ABSTRACT

During the lead-up to the adoption of the Universal Declaration of Human Rights (UDHR) in 1948, only a few brave states supported the idea that the Declaration should be made legally binding. 1 For the majority, and especially for the ‘Big Powers’, such an idea was anathema since they saw their advocacy of human rights more as a way of making political gains for themselves vis-à-vis each other than as imposing legal constraints on their own activities. Moreover, many states had much to hide as a consequence of their activities in their colonies and/or in the area of race relations.
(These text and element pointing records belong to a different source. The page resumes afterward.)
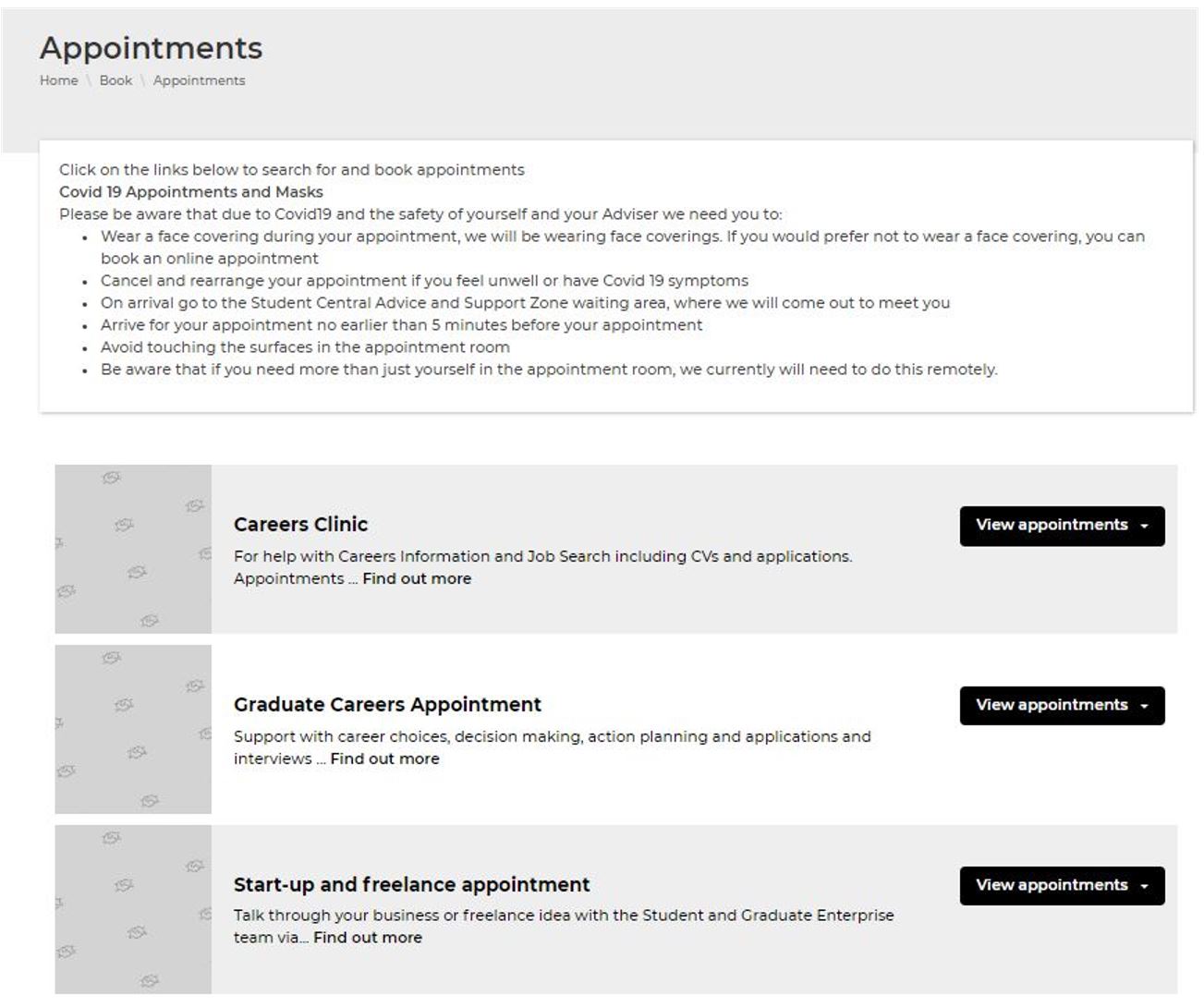Expand View appointments for Careers Clinic
This screenshot has width=1204, height=1007.
click(1061, 526)
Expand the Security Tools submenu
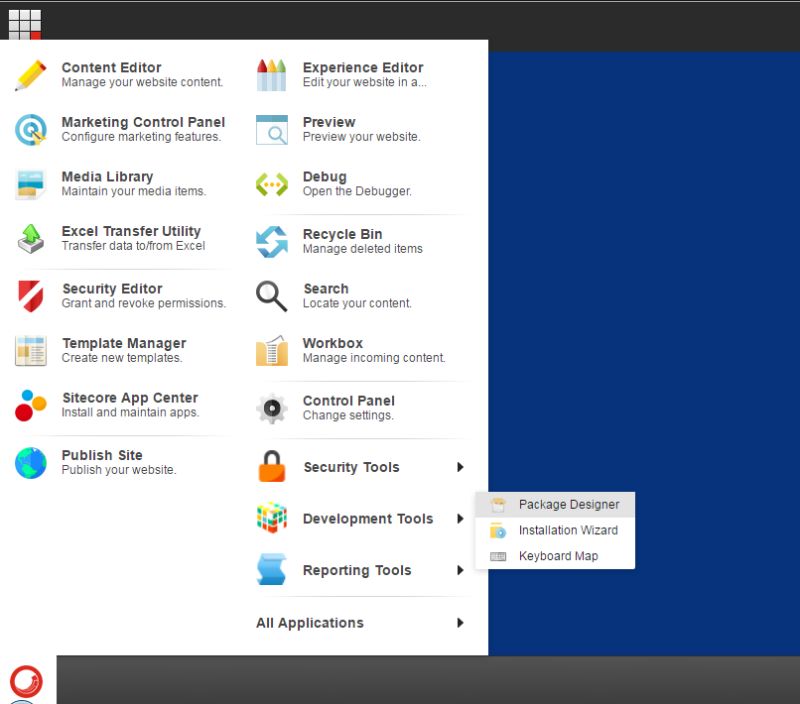Image resolution: width=800 pixels, height=704 pixels. click(x=351, y=467)
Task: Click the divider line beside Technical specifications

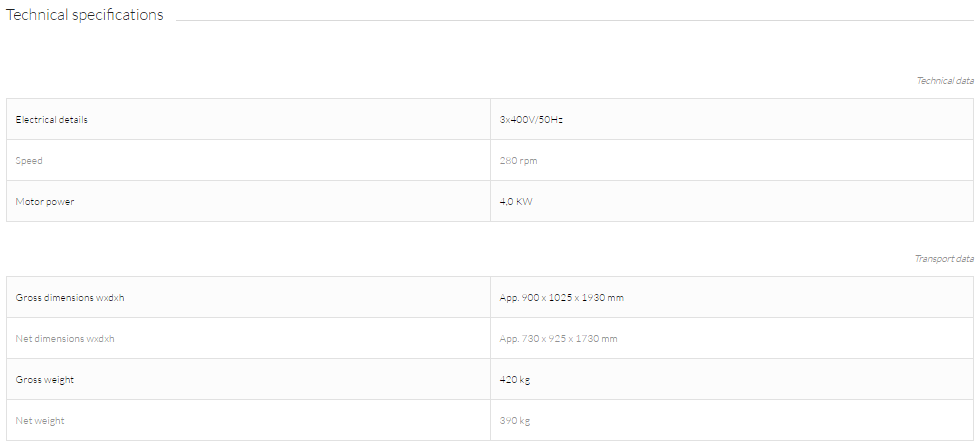Action: coord(574,20)
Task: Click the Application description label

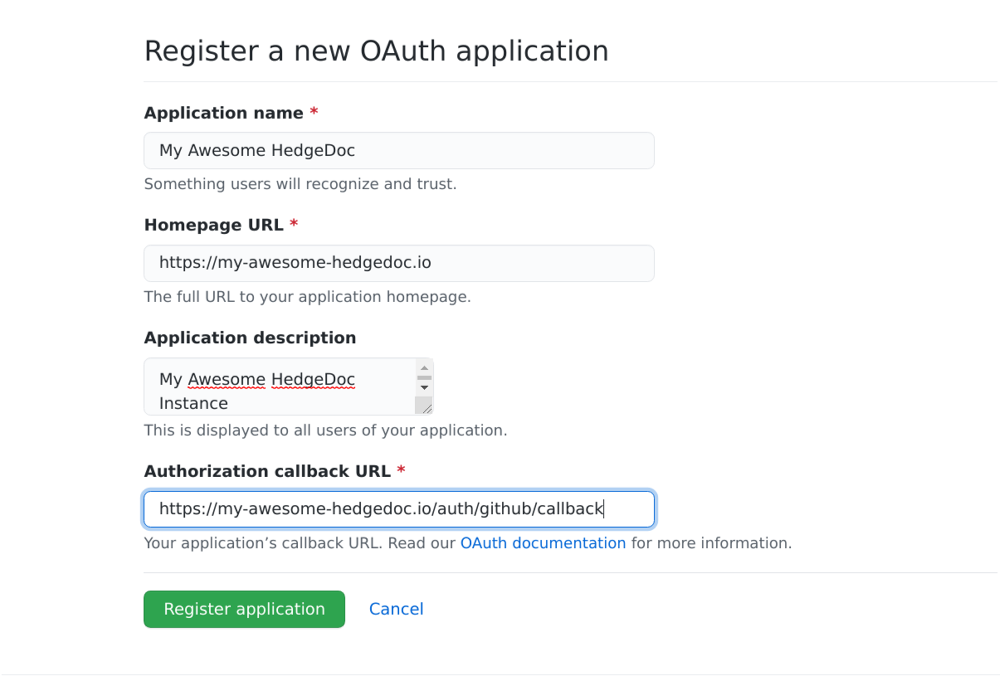Action: coord(250,337)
It is somewhat surprising, therefore, that some scholars, myself included, should now be worrying about the significance of the legalization process summarized in the following passage:

[From the late 1970s onwards,] although political concepts, such as those associated with feminism, informed some of the campaigns for the new covenants, legal discourse became ever more entrenched as the source of concepts to think through difficulties as well as more generally ‘handle’ human rights issues. Furthermore, the various [United Nations] committees became ever more confidently judicial in their reasoning and the tone of their comments and ‘views’… This development was buttressed by the emergence of regional human rights jurisdictions in the forms of the European Court of Human Rights, the African Commission on Human and Peoples Rights, and the InterAmerican Court for Human Rights. Thus legal and political discourses coexist under the terms established by the hegemony of legal discourse with the result that even the proponents of politically inspired arguments can only hope to make a difference if they use legal terms or, minimally, do not challenge legal norms or procedures-legal reasoning, then, is now virtually the only possible way of working within the conceptual field of human rights.